(Pixel coordinate grounding data)
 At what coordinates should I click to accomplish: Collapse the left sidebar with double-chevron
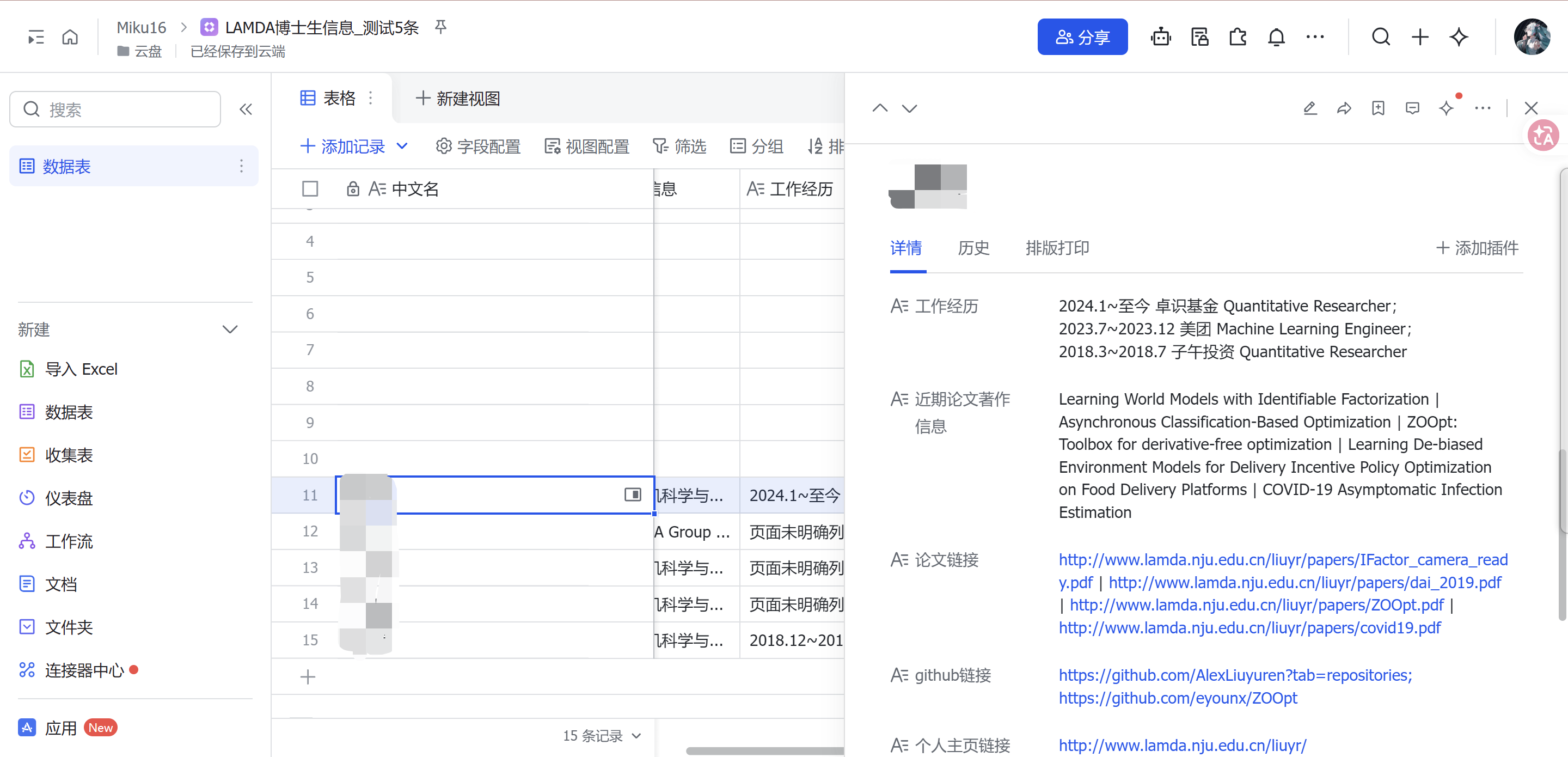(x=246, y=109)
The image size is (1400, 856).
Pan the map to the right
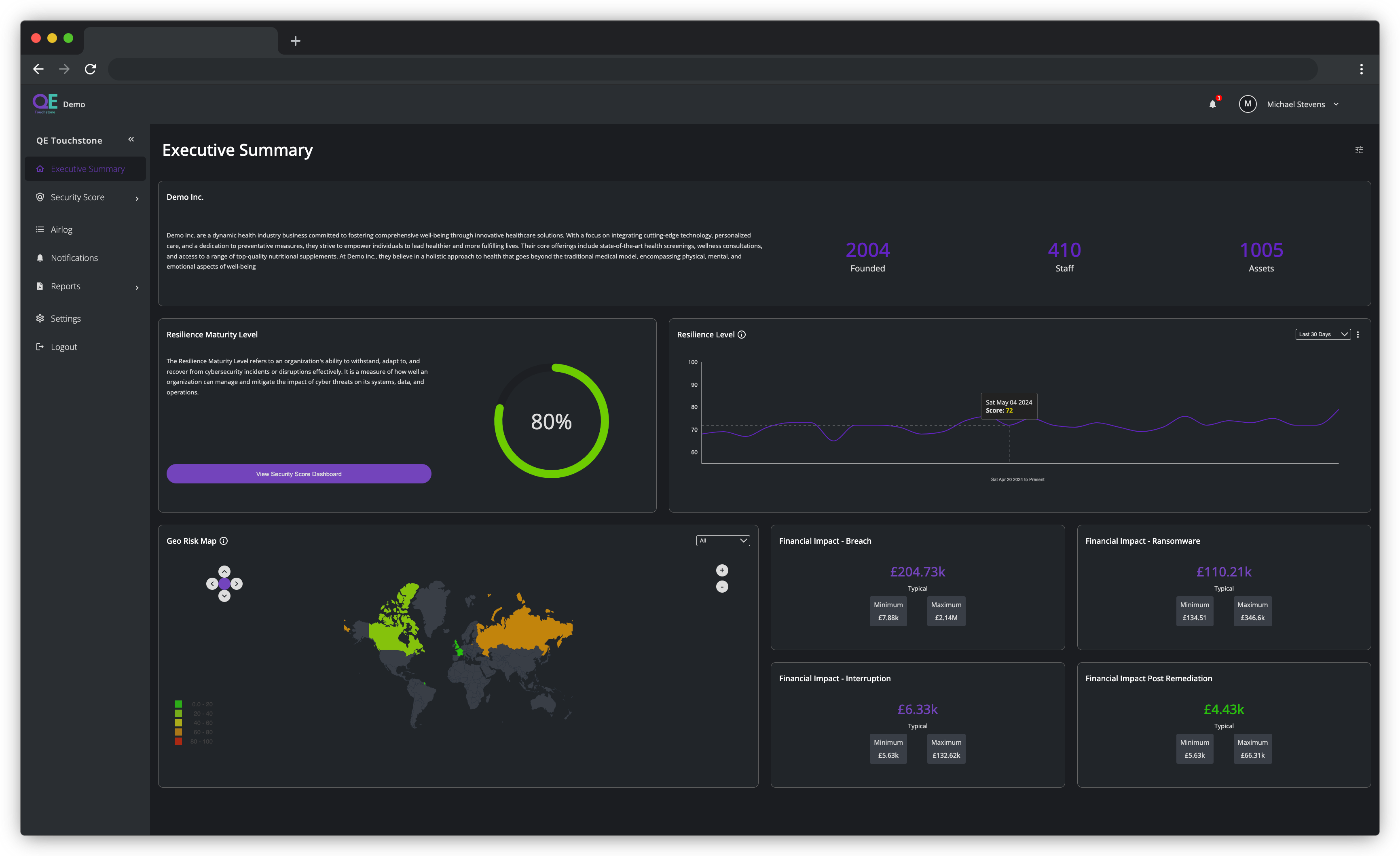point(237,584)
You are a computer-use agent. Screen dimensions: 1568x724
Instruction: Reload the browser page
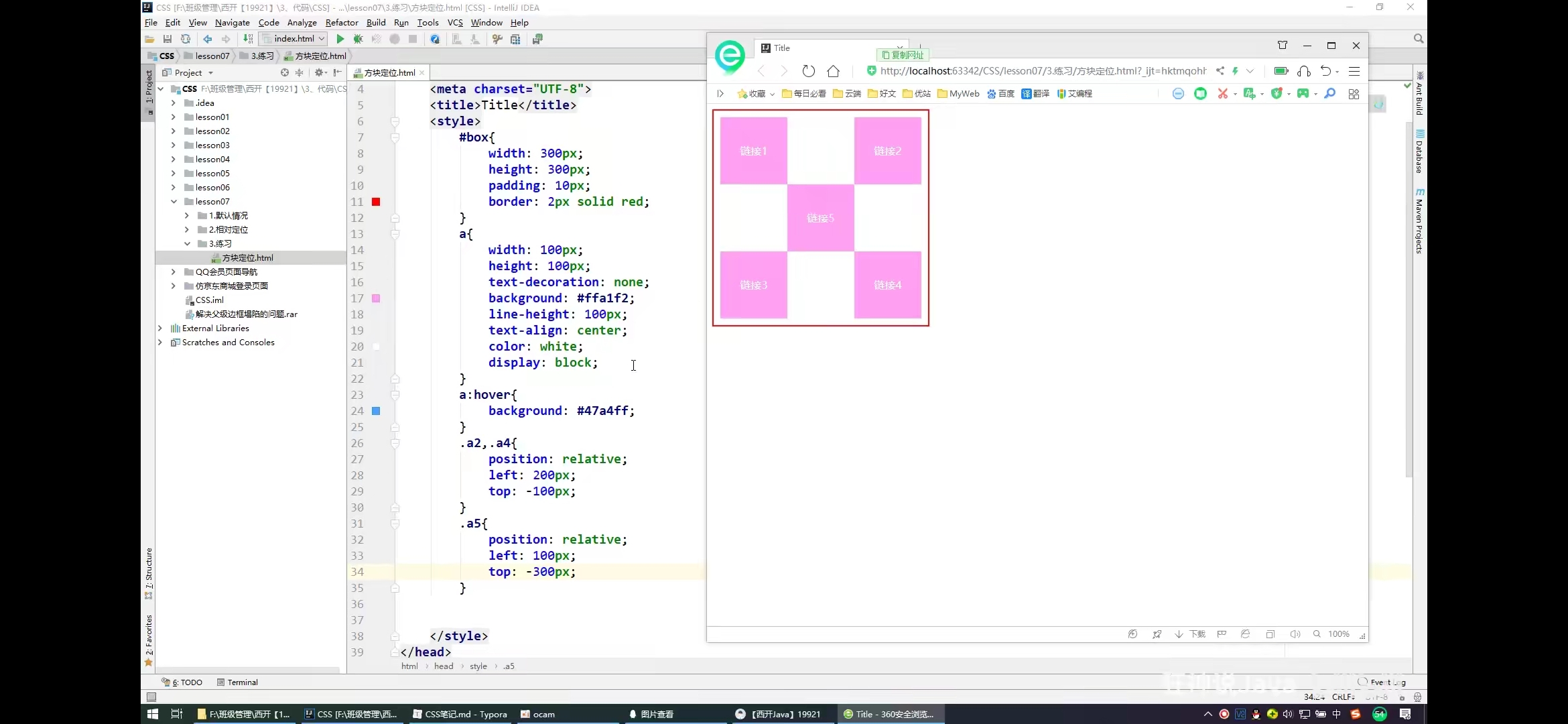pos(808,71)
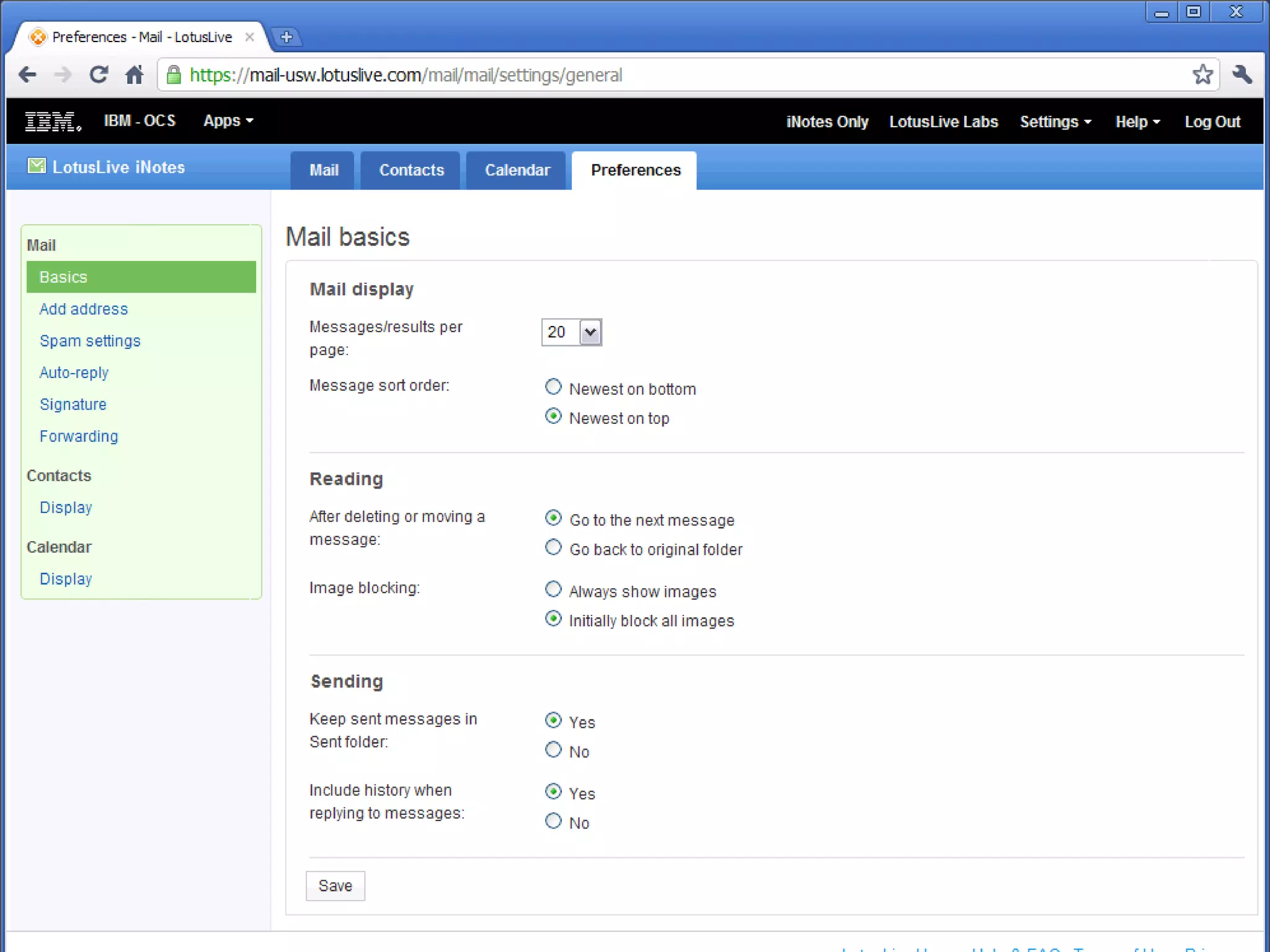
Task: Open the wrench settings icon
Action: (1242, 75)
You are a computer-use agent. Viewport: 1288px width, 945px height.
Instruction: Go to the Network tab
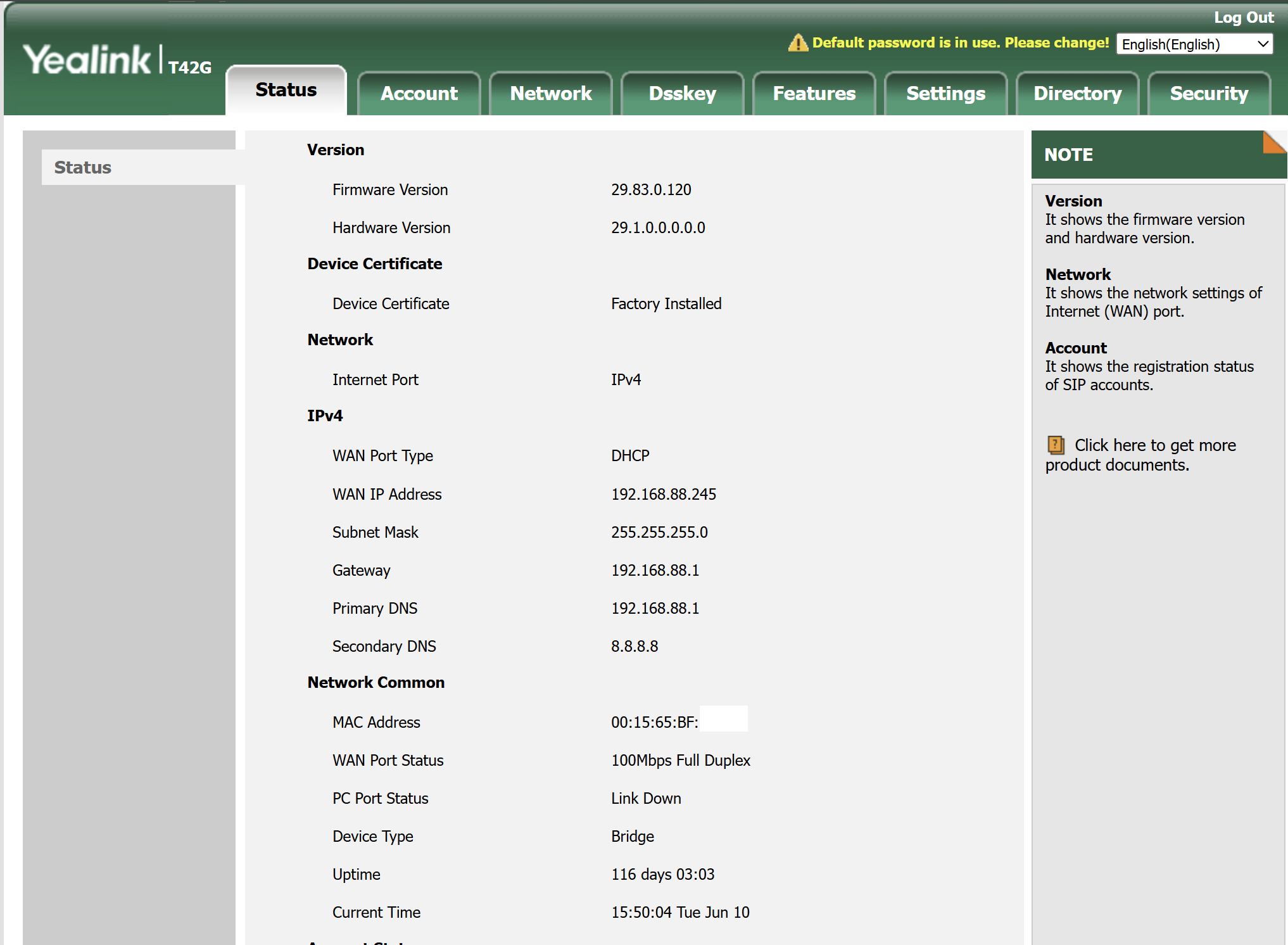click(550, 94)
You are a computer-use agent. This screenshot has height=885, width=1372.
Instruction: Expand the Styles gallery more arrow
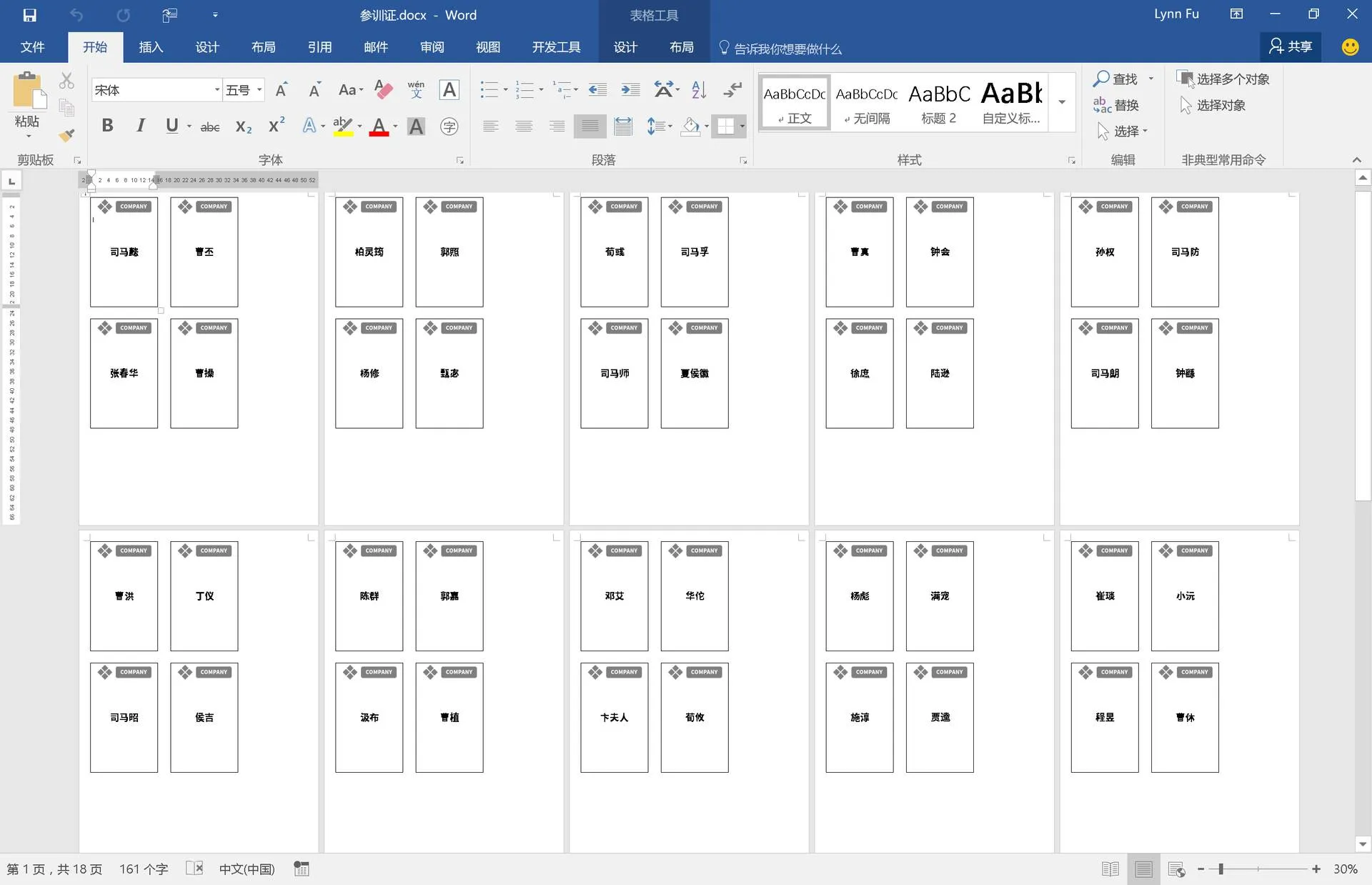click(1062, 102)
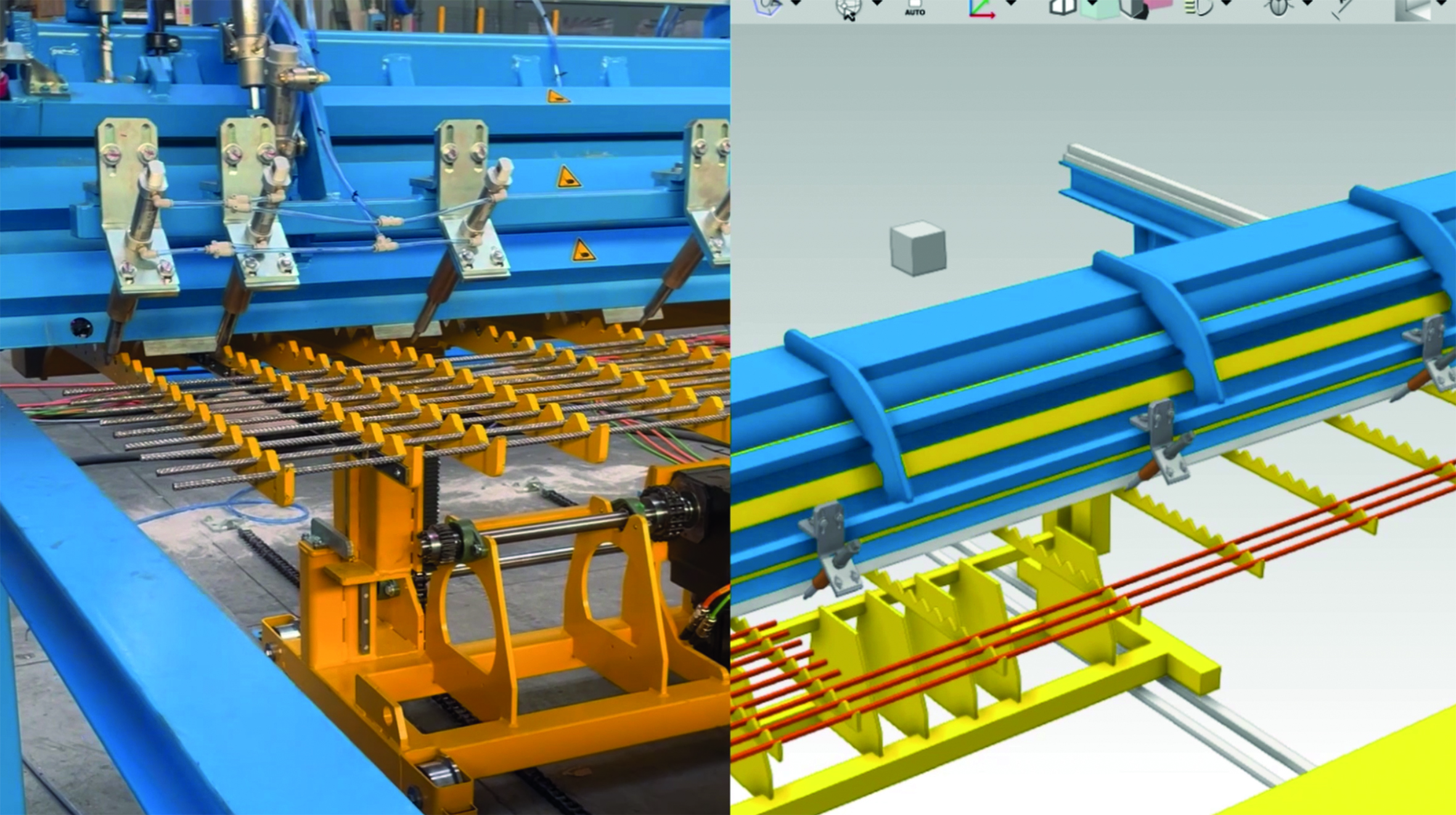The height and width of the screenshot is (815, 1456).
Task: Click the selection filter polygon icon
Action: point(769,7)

REQUIRED WORK: Copy each line of the data above that holds "agent".

RESPONSE FOR THIS EXERCISE:
You are a computer-use agent. Screen dimensions: 1568x724
You are a computer-use agent. Viewport: 1288px width, 945px height.
You are a computer-use agent. This screenshot has height=885, width=1372.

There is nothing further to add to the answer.